**EXERCISE DESCRIPTION:** Recast the records below as a Markdown table with two columns, Row and Line, numbering each non-blank line in order and skipping blank lines. Omit the pictures from your table.

__________________________________________________

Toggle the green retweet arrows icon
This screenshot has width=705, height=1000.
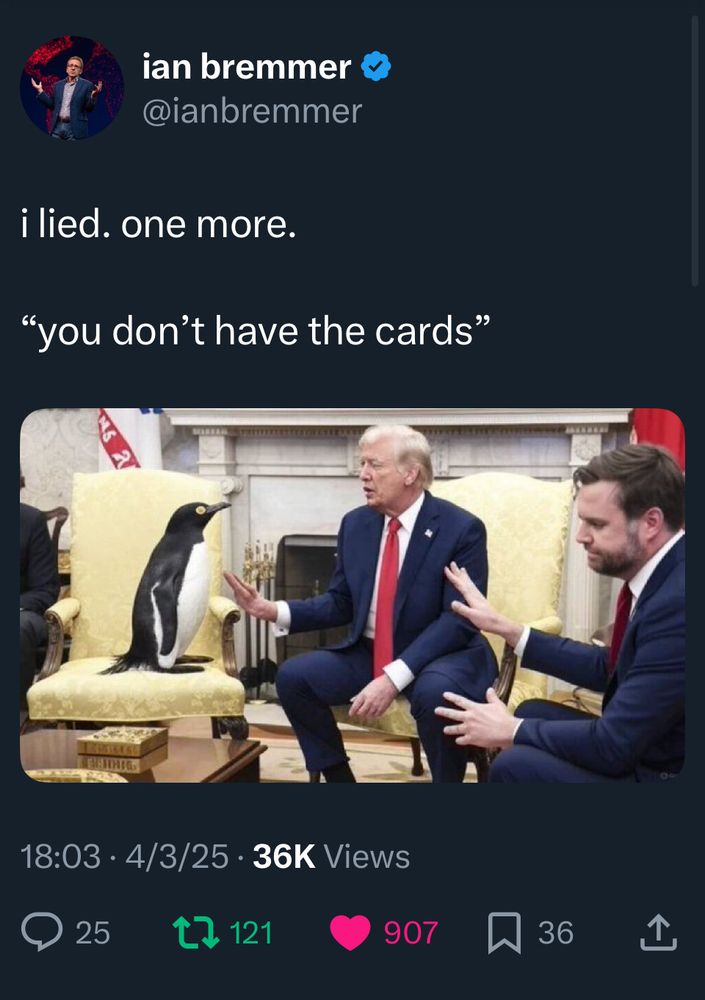pos(197,932)
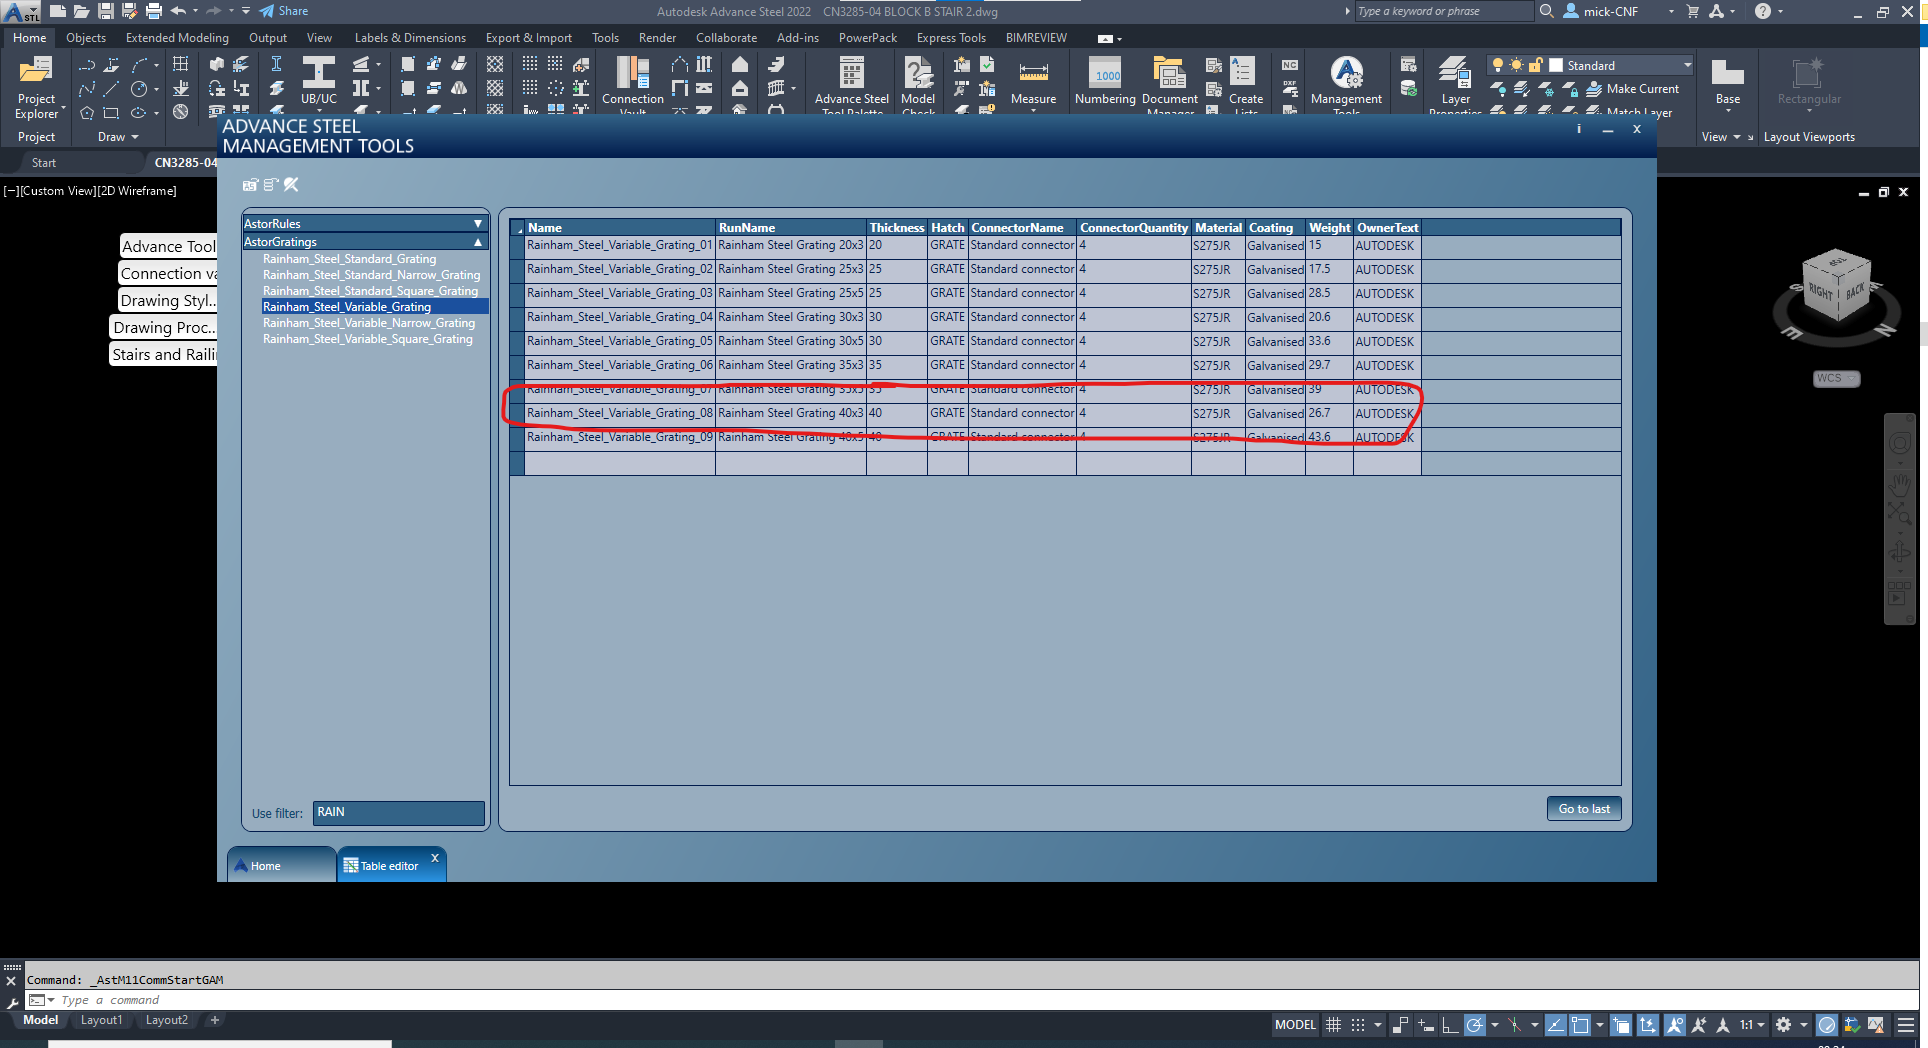Toggle Grid display in the status bar
This screenshot has width=1928, height=1048.
[x=1334, y=1025]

__________________________________________________

**FINISHED ANSWER:**
| Row | Line |
|---|---|
| 1 | Toggle the green retweet arrows icon |
| 2 | This screenshot has width=705, height=1000. |
| 3 | pos(197,932) |
| 4 | Toggle Grid display in the status bar |
| 5 | This screenshot has width=1928, height=1048. |
| 6 | [x=1334, y=1025] |